Part 2 - The Staircase: Graduating Ops One at a Time

Teaching a CUDA Engine to Speak Metal

Part 1 ended with a gift: because Metal memory is also CPU memory, the existing CPU code runs correctly on GPU-resident data, so the engine is correct before a single kernel is written. This part is about cashing that gift without setting it on fire.

A vintage big-letter postcard reading GREETINGS FROM THE STAIRCASE: a grinning retro computer cheerfully climbing a sunlit staircase of stone steps out of a deep canyon, happily ignoring the sheer cliff wall beside it.

The trap you’d walk into first

CTranslate2 decides where to run an operation through a big dispatch switch on the device. Conceptually: “if CUDA , run the CUDA kernel; if CPU, run the CPU kernel.” The obvious way to add Metal is to bolt on a third arm - “if Metal, run the Metal kernel” - and then go write a Metal kernel for all ~50 operations before anything runs at all.

That’s the research-project version, and it’s a trap with teeth. The engine is built on C++ templates, and adding Device::METAL as a real dispatch case forces the compiler to instantiate a Metal implementation of every primitive at roughly fifty call sites - just to compile and link. Not to run. To link. You’d be staring at fifty linker errors before you could produce a single token, and the only way to clear them is to write fifty kernels on faith, with nothing running to tell you which ones are wrong.

The move: bind Metal to the CPU

The cheat code unlocks something much better. In the dispatch switch, I bound the Device::METAL case to run the CPU implementation - literally constexpr Device D = Device::CPU inside the Metal arm. Because Metal memory is CPU-addressable, the CPU kernels are correct on Metal-resident data. So with that one binding, the entire engine runs on Device::METAL immediately - every op, every layer, a whole transformer - with zero Metal kernels written and zero of those fifty template instantiations demanded.
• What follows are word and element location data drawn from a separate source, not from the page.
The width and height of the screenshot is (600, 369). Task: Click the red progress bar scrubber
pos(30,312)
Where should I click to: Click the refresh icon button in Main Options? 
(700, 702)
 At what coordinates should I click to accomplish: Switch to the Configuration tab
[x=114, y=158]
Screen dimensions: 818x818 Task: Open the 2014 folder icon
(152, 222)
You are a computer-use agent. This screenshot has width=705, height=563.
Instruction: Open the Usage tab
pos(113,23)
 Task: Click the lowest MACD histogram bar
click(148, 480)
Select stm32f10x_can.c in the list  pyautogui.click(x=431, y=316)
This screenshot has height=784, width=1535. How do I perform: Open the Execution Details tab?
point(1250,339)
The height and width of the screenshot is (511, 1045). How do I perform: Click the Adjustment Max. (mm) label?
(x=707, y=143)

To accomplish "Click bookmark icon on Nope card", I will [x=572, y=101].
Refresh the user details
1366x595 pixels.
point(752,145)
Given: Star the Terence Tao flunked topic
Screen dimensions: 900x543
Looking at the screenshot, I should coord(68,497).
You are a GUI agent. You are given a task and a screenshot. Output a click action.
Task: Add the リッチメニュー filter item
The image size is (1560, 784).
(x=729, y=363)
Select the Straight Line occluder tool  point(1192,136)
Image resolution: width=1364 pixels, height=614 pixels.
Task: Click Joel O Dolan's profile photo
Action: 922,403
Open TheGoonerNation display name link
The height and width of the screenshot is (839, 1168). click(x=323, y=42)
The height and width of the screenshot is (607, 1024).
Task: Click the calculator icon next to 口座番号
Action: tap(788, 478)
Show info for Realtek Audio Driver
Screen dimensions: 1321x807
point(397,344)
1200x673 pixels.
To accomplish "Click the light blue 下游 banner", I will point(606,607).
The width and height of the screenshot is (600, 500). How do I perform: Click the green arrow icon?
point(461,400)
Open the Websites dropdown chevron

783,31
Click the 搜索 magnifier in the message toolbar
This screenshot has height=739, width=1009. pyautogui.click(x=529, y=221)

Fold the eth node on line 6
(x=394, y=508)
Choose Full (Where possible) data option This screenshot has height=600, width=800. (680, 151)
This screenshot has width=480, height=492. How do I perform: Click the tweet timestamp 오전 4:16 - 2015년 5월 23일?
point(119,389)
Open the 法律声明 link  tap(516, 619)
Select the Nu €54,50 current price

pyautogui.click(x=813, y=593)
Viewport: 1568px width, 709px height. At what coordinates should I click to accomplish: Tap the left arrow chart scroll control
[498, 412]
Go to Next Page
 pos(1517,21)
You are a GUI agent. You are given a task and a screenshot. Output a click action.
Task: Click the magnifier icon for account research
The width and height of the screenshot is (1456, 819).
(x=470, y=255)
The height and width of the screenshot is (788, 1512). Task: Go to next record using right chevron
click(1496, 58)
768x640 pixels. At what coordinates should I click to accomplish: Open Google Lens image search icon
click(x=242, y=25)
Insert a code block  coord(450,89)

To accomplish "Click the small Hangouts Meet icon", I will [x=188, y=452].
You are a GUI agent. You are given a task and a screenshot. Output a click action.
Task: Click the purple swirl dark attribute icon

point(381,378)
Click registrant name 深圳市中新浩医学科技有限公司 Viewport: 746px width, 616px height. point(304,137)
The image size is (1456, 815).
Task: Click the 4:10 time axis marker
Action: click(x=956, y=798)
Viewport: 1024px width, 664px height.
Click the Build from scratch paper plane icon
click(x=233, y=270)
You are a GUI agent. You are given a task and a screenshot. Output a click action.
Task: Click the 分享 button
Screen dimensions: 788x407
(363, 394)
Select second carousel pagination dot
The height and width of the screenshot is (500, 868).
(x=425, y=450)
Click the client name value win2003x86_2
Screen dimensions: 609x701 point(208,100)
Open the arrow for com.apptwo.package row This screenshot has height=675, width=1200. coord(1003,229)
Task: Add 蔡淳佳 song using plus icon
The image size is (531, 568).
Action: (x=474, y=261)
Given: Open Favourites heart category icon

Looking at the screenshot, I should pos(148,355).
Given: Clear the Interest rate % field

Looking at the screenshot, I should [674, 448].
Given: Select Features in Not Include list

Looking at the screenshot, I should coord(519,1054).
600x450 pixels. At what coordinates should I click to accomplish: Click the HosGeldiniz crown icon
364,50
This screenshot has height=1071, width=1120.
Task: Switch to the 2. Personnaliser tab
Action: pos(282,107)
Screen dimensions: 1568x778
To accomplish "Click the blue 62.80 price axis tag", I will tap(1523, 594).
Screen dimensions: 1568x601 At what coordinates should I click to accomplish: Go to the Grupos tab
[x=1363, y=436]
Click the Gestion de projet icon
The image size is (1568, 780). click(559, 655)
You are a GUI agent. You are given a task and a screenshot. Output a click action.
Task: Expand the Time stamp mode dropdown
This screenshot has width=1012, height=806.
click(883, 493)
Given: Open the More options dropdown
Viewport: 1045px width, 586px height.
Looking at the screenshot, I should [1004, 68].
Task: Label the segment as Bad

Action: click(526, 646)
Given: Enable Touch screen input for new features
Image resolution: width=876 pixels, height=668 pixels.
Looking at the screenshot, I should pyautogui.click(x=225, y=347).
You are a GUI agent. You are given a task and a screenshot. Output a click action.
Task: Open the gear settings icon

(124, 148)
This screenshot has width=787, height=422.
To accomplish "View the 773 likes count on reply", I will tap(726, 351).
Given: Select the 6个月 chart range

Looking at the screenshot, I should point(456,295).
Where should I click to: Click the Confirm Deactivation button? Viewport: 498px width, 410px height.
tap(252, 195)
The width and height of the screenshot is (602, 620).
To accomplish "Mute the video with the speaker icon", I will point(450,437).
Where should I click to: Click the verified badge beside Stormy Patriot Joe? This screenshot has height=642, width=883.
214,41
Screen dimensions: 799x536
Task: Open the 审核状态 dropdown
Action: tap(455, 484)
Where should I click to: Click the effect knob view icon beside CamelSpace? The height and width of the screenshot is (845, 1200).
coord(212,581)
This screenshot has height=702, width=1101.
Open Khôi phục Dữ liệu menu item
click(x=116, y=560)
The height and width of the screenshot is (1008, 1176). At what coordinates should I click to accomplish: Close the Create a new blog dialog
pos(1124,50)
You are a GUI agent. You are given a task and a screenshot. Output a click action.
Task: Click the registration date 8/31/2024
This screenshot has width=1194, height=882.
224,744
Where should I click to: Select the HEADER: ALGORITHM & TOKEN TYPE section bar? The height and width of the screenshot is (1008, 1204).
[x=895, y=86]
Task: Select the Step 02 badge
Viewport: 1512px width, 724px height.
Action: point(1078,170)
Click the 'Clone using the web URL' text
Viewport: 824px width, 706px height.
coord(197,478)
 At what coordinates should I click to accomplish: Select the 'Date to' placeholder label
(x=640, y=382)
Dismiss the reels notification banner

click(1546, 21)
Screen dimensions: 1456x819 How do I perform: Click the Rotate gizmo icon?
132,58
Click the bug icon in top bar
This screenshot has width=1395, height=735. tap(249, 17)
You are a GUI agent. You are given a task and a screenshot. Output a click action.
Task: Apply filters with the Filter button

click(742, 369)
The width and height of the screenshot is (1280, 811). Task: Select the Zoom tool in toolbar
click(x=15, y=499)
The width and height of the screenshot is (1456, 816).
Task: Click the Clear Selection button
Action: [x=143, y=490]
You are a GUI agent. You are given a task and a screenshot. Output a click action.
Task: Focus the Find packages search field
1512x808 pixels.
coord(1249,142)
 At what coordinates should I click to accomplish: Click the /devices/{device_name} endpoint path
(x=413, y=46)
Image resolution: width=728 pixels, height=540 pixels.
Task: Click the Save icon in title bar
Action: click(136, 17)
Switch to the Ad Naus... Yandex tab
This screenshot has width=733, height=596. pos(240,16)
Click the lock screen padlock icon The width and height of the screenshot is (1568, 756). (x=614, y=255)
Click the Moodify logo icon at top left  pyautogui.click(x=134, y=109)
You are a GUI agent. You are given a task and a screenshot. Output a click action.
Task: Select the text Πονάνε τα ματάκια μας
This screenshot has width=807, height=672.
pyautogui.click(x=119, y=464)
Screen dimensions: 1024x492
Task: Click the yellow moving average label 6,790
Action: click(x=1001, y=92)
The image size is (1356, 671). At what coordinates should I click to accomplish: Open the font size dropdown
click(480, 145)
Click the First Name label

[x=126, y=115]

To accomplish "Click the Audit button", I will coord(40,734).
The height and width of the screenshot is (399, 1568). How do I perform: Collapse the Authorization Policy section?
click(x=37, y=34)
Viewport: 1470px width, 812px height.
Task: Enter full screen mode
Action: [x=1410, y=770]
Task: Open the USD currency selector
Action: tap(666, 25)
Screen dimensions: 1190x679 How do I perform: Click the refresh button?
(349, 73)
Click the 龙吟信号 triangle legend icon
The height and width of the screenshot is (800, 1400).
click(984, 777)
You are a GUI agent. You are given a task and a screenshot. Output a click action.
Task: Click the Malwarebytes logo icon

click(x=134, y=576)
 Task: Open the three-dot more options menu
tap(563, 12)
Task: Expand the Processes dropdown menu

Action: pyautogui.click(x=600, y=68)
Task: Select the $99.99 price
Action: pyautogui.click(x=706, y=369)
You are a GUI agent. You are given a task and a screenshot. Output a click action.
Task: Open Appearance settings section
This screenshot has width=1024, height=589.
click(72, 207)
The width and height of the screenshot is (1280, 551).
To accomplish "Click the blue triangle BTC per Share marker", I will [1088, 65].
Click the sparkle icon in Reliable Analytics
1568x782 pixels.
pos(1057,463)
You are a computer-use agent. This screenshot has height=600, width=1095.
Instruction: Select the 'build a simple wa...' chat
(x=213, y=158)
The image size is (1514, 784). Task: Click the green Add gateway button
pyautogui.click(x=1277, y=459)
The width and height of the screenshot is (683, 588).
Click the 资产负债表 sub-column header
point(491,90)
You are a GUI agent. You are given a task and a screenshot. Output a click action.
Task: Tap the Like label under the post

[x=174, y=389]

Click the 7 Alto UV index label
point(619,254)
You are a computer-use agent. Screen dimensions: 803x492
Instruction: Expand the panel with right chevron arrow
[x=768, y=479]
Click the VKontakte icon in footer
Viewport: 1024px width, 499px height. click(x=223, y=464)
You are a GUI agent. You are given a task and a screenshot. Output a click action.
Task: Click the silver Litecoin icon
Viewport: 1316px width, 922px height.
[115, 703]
Slow, obviously. It’s the CPU doing the math while the data happens to live in GPU-visible memory. But correct - and here’s the payoff that makes everything after it safe: the existing op, layer, and storage test suites now run against the Metal device and pass. I had a regression net before I had a single GPU kernel. Every later move gets checked against it.

Graduating ops: targeted routing

Now the GPU work becomes incremental instead of all-or-nothing. Pick a hot operation - matrix multiply, say. Write the Metal version. Then add one check at the very top of that op:

#ifdef CT2_WITH_METAL
if (a.device() == Device::METAL) { metal::gemm(...); return; }
#endif
// ...otherwise the original CPU/CUDA dispatch, untouched

That’s the whole pattern, and its boringness is the point. The op checks the real device, which is still honestly Device::METAL even though the dispatch bound D = CPU, and if the data really is on the GPU, it calls the real kernel and returns. Everything else still falls through to the CPU reference. The test suite confirms the new GPU kernel produces the same numbers as the CPU code it just replaced.

I called this “graduating” an op, and the forward pass got graduated one box at a time: GEMM, then softmax, then the normalizations, then rotary embeddings, gather, the fused bias-and-activation, elementwise multiply, the residual add, the KV-cache concat. Each one a small, independently-verifiable diff against a suite that’s green before and after. You are never more than one op away from a working engine.

This is the part I’m actually proud of, and notice it’s an architecture idea, not a kernel trick. The hardware gave me “correct but slow” for free; the dispatch binding turned “make it fast” from a cliff into a staircase. Nobody ever has to stand at the bottom of fifty kernels and jump.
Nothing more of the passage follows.